GIVEN PASSAGE:
The Gaza war began in October 2023 following a series of coordinated armed attacks carried out by Hamas and several other Palestinian militant groups in southern Israel on 7 October 2023. Following earlier attempts at establishing a ceasefire, both Israel and Hamas accepted the first part of a peace plan devised by US president Donald Trump and former British prime minister Tony Blair which came into effect on 10 October 2025. The 20-point peace plan called for the creation of an International Stabilization Force to provide security and oversee demilitarization and reconstruction in Gaza.

==Purpose==
The CMCC is intended to serve as a main coordination hub for stabilization efforts in Gaza, monitoring the implementation of the ceasefire agreement and facilitating humanitarian aid. The multinational facility features an operations floor that allows staff to assess real-time developments in the Gaza Strip.

On 21 October 2025, Admiral Brad Cooper, described the CMCC as "critical to enabling the transition to civilian governance in Gaza" and said the CMCC would "integrate representatives from partner nations, non-governmental organizations, international institutions, and the private sector as they arrive to the coordination center" over the next two weeks.

By mid-November, the CMCC had established six working groups relating to security, intelligence, humanitarian affairs, engineering & infrastructure, multinational force preparations, and civil administration.

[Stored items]
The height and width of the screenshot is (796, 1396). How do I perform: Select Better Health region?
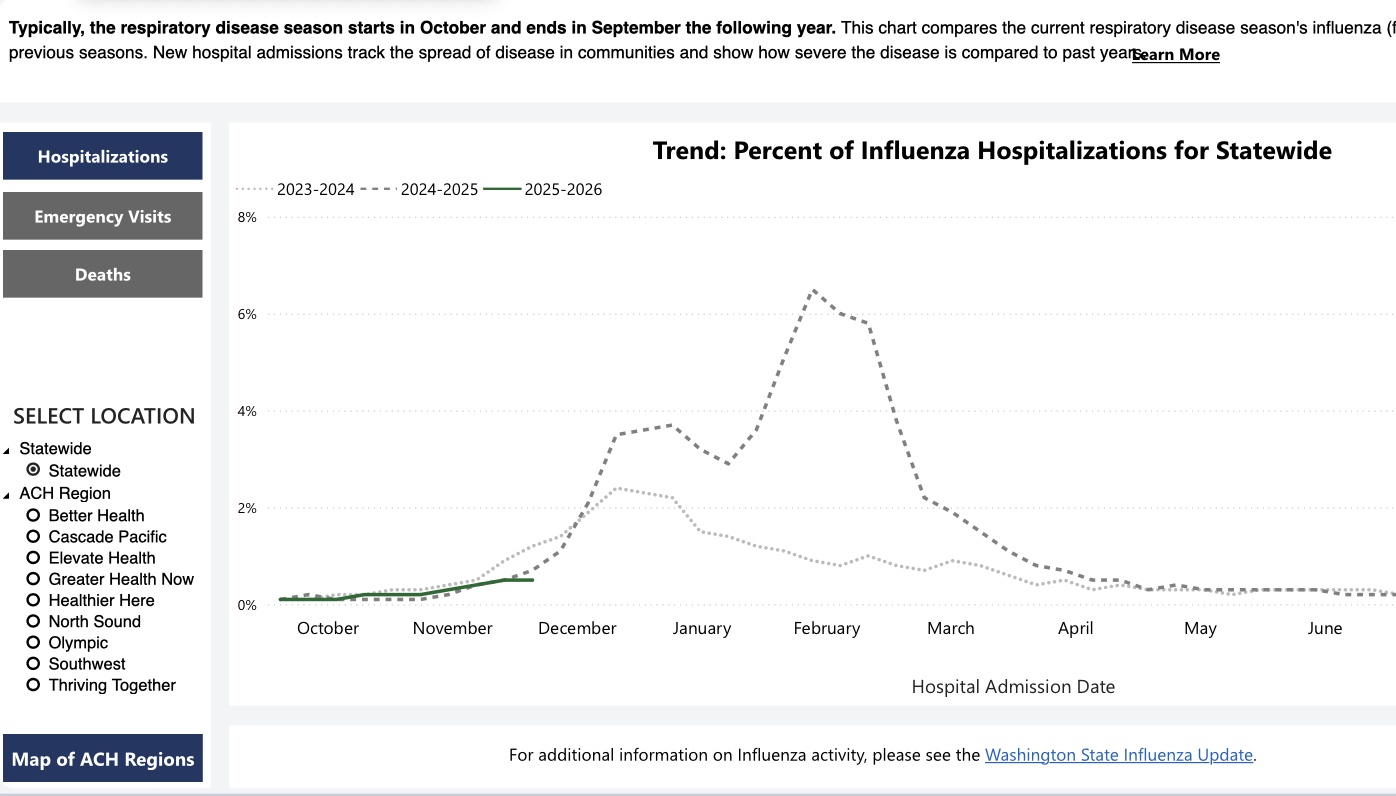[34, 515]
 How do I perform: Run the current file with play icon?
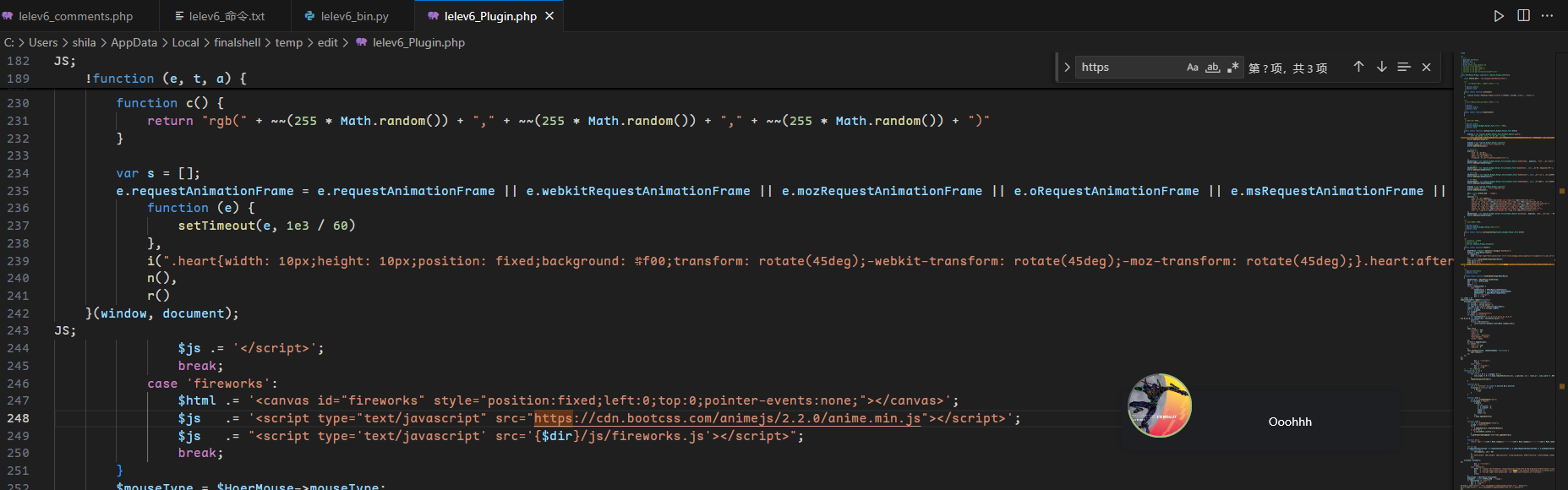1499,16
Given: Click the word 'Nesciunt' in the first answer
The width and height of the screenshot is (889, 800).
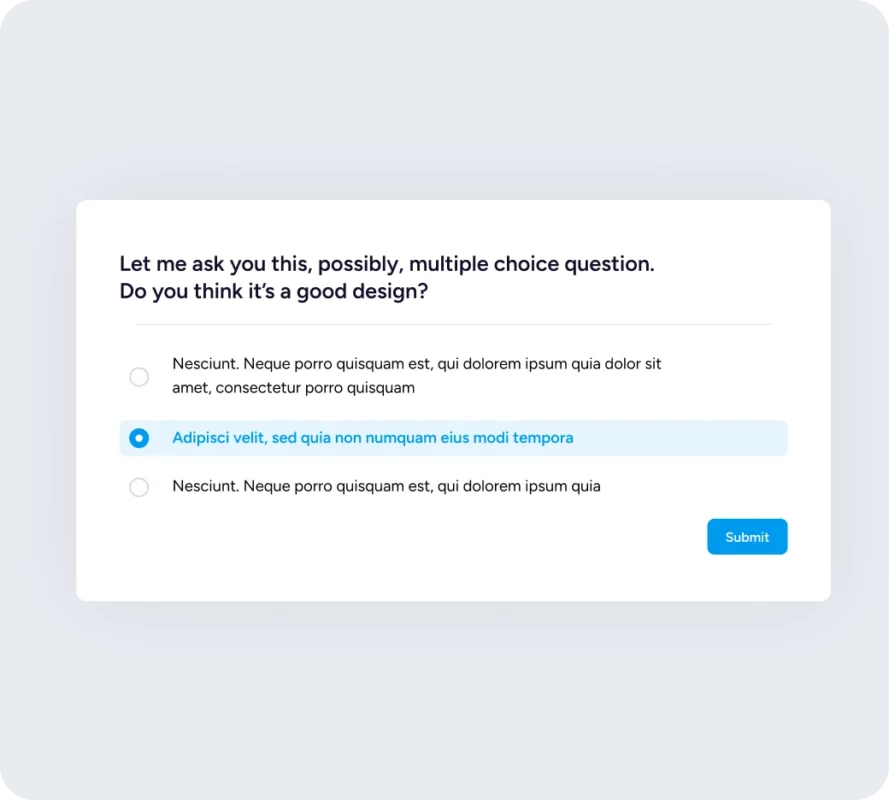Looking at the screenshot, I should point(205,364).
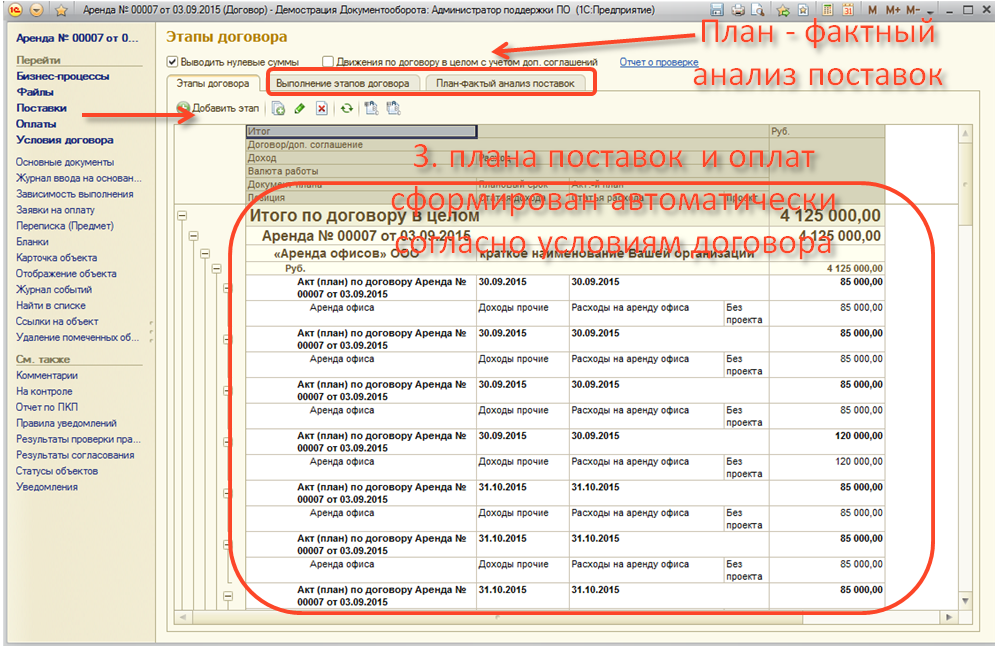
Task: Enable 'Движения по договору в целом' checkbox
Action: pos(328,62)
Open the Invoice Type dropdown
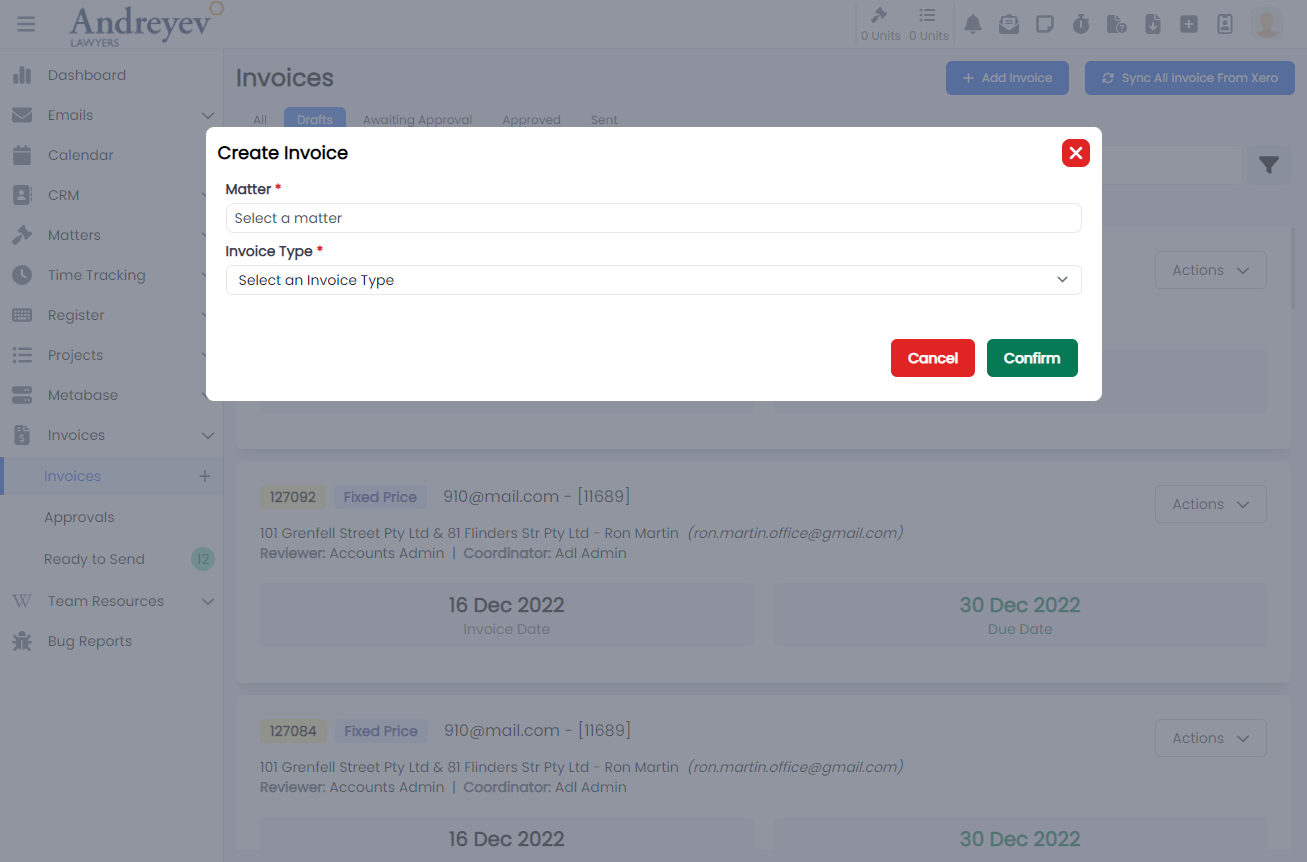The height and width of the screenshot is (862, 1307). [x=653, y=280]
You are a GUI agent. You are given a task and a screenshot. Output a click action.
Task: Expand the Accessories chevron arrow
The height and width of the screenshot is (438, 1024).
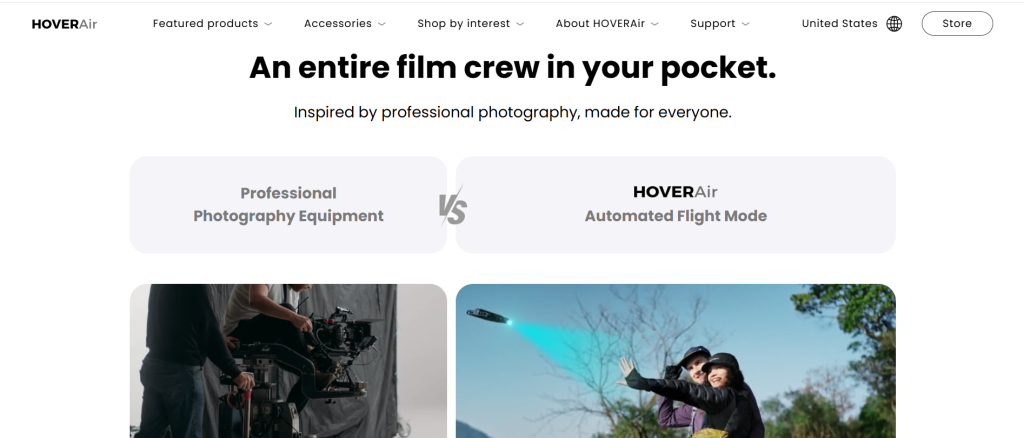pyautogui.click(x=382, y=24)
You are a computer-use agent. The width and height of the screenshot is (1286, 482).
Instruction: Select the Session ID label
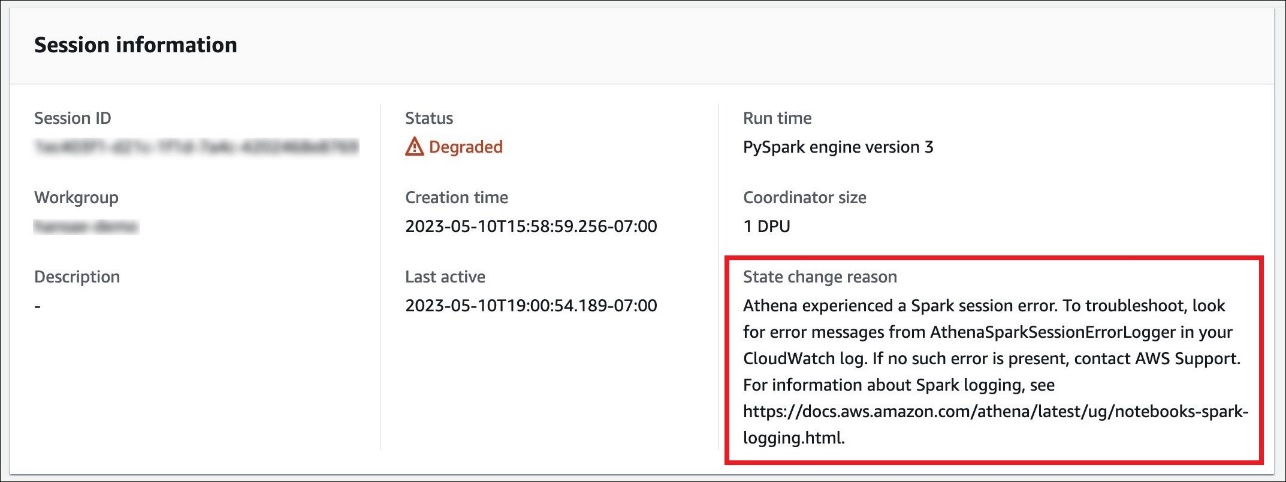72,118
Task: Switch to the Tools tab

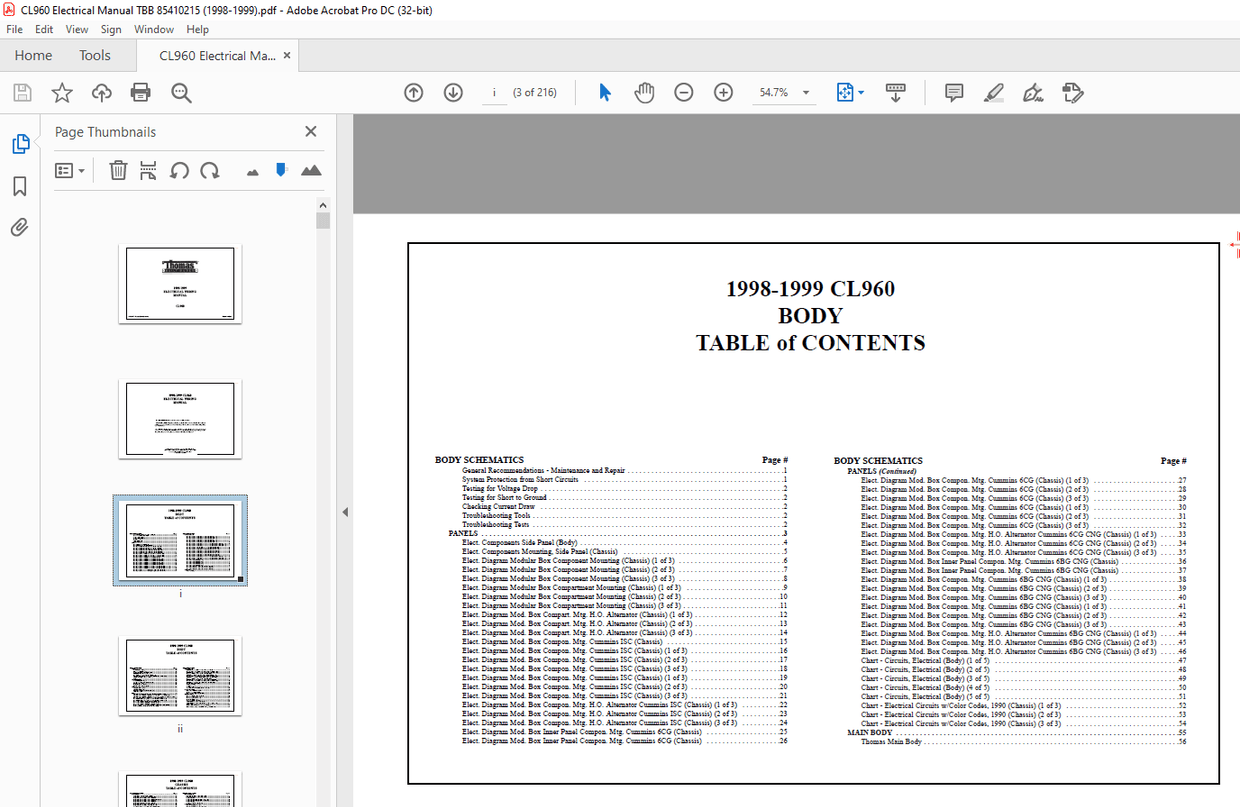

REQUIRED ACTION: Please list the working groups the CMCC had established by mid-November, according to the passage about the Gaza coordination center.

YOUR RESPONSE:
- Security
- Intelligence
- Humanitarian affairs
- Engineering & infrastructure
- Multinational force preparations
- Civil administration